R70 disassembly marker-positive capsids lack GFP-pV. (A) Atto647-labeled Ad2-GFP-pV particles were internalized into HER-911 cells for the indicated times, fixed, and stained with the rabbit antihexon R70 antibody and secondary anti-rabbit Alexa 594-conjugated antibody to detect preferentially disassembled capsids. The images in each row are from the same corresponding field. Downsized differential interference (DIC) and DAPI images are shown in columns 2 and 3, respectively.

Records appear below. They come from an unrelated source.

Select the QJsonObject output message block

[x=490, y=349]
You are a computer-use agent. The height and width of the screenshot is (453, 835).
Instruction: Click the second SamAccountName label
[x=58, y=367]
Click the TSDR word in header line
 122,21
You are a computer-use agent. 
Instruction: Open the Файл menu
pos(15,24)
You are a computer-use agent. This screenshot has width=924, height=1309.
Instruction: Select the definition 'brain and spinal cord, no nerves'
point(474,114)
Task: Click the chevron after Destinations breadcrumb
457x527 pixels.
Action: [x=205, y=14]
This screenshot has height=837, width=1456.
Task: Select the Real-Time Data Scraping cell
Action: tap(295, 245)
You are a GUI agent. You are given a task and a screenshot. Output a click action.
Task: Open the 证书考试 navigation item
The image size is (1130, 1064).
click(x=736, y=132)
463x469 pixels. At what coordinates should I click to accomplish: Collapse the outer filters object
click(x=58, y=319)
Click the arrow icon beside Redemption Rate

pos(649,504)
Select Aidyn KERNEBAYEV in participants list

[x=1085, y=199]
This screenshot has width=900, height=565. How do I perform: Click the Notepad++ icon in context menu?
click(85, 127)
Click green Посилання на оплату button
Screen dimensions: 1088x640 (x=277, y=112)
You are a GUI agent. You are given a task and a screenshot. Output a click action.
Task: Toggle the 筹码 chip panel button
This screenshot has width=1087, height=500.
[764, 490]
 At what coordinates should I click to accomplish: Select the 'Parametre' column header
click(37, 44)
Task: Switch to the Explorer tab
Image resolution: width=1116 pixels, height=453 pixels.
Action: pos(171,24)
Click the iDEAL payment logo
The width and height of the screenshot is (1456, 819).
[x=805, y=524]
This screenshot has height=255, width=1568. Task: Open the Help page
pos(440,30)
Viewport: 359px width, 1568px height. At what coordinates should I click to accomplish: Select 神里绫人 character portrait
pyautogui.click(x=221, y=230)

Scale bar, 10 μm. (B) Quantification of R70-positive capsids and overall R70 fluorescence; (C) GFP-pV in R70-positive and -negative capsids; (D) Atto647 intensity as a function of infection time; (E) GFP-pV/Atto647 fluorescence ratios at different times of infection demonstrate progressive loss of GFP-pV from the capsids.

FIG. 8.

Characterization of the antihexon R70 antibody. (A) Western blot from denaturing SDS-polyacrylamide gels containing boiled and disulfide-reduced lysates of noninfected (n.i.) cells, Ad2- or Ad5-infected cells 40 h p.i., and purified Ad2 and Ad5 particles stained with the rabbit polyclonal antibody R70 (1:200), followed by goat anti-rabbit antibody conjugated to horseradish peroxidase (HRP) and ECL detection of HRP (left), with the corresponding Coomassie blue-stained gel including molecular mass markers. (B) Periphery-localized Ad2-TR (Texas red) particles in LMB-treated cells are negative for R70 staining. HeLa cells treated with 20 nM LMB or nontreated cells were infected with Ad2-TR for 150 min, fixed, and stained for disassembled capsids with the R70 antihexon antibody (green), including DAPI signal for cell nuclei and differential interference contrast (DIC). Total projections of confocal stacks are shown for virus and R70 channels.

FIG. 9.

LMB blocks nuclear targeting of Ad2-GFP-pV and reduces R70 epitopes and loss of GFP-pV. The experiment was carried out as described in Fig. 6, except that the HER-911 cells were pretreated with 20 nM LMB 30 min prior to and during infection with Ad2-GFP-pV. Note the clustering of GFP-pV-positive particles at a distinct perinuclear site, the MTOC (white arrows), identified by anti-gamma-tubulin staining (not shown).

FIG. 10.

LMB blocks the second phase of GFP-pV loss from capsids. (A) HER-911 cells on 96-well plates were infected with Atto647-Ad2-GFP-pV and analyzed by fluorescence imaging using the automated ImageXpress^MICRO fluorescence microscope for GFP-pV, Atto647 fluorescence, and the merged pseudocolored images, including the periphery of the nuclei (n) determined by DAPI staining and the cytoplasm (c) (white lines and data not shown). (B) GFP-pV quantification of the scored Atto647 particles, including total numbers of analyzed viral particles and cells and numbers of experiments (exps), with error bars representing SEM and P values from Student's t tests.

FIG. 11.

Localization of Atto647-Ad2-GFP-pV capsids near nuclear pore complexes. POM121-mCherry-transfected HER-911 cells were infected with Atto647-Ad2-GFP-pV and live imaged with spinning-disc confocal microscopy with the focus near the bottom of the nucleus at 60 min p.i. The left panel shows images recoded in the Atto647, GFP, and cherry channels. Merged images are shown in pseudocolors in the right panel, where red represents Atto647-labeled Ad2, green represents GFP-pV, and blue represents POM121-mCherry. White arrows point to triple-positive particles (red, green, blue), yellow arrows point to red and green double-positive particles, and magenta arrows point to red and blue double-positive particles.